All types of pooches from tiny-as-a-teacup Chihuahuas to massive Marmaduke-sized dogs accompanied their owners to the festivities – many elaborately dressed up or sporting festively colored fur for the occasion. Doris Pasternak was accompanied by her rescue Poodle, Chilly, who has his own blog chillydogblog.com. And Dixie Eng and Julia Jacobus brought their Goldendoodles who regale their fans at GroovyGoldendoodles.com.
Kim and Mike Roberts’ English Bulldog, Ovie, sporting Alexander Ovechin’s #8 jersey
Smaller canine cuties included Kim and Mike Roberts’ English Bulldog, Ovie, who showed up wearing a replica of Washington Capitals’ hockey star’s Alex Ovechkin’s jersey. Kimberly Hammond’s Chihuahua-mix Todd, who has come a long way from being rescued after an oil spill, wore a mini-tuxedo.

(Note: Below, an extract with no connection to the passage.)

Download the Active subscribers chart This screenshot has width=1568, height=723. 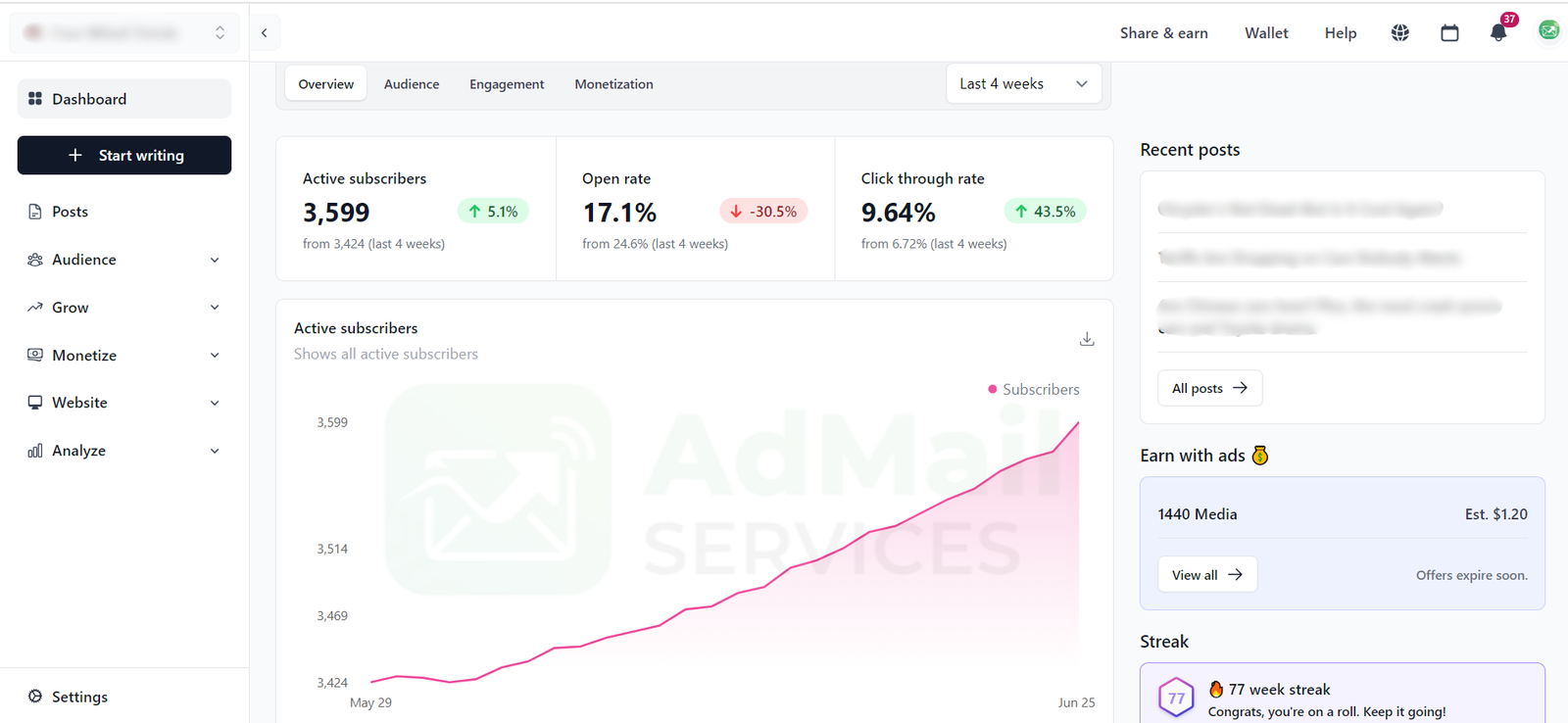1087,339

Kimberley Hammond’s Chihuahua-mix, Todd, in evening wear
Almost eighty area chefs and wineries created a memorable feast. There were oysters and sushi along with other savory preparations, but the biggest draw of the evening was the sweet treats baked by some of our area’s most talented pastry chefs – from Taberna del Alabardero and their pretty pink and white confections with tufts of freshly made cotton candy, to Baklava Couture’s individual pastries with cinnamon walnut or pistachio fillings.
Doggie treats from Olde Towne Pet Resort
In keeping with the evening’s theme, the Olde Towne Pet Resort placed doggie treats in bowls as well as champagne flutes. Some of these morsels looked so good two-legged guests were hard-pressed to keep their paws off. And while Poste Moderne Brasserie offered homemade biscuits for pets, their owners could indulge in a version of s’mores with chocolate marshmallow confections on graham cracker crusts.
Salamander Resort & Spa’s Executive Pastry Chef Jason Reeves winning cake.
Guests eagerly awaited the highlight of the evening – a cake competition featuring the amazing artistry of our local pastry chefs. The spectacular winning entry was a cake made to look like a champagne bottle beside a pug licking its chops. Created by Salamander Resort & Spa’s Executive Pastry Chef Jason Reeves and Amy Tucker, the stunning confection was made with hand-painted and sculpted devil’s food cake and fondant that looked way too good to eat. Another whimsical creation was a velvety green sofa with a naughty dog trying to hide himself under a cushion. Pastry Chef Lauren Petri of The Hamilton who designed the clever cake, added a particularly humorous and challenging touch of a partially unraveled roll of toilet paper at the foot of the couch.
The Washington Humane Society relies on fundraisers such as the “Sugar and Champagne Affair” to continue their work protecting the animals of our region. Last year WHS Field Officers responded to over 17,000 calls to help animals in need. Plan to join in the fun next year, and bring your precious pup for a howlin’ good time.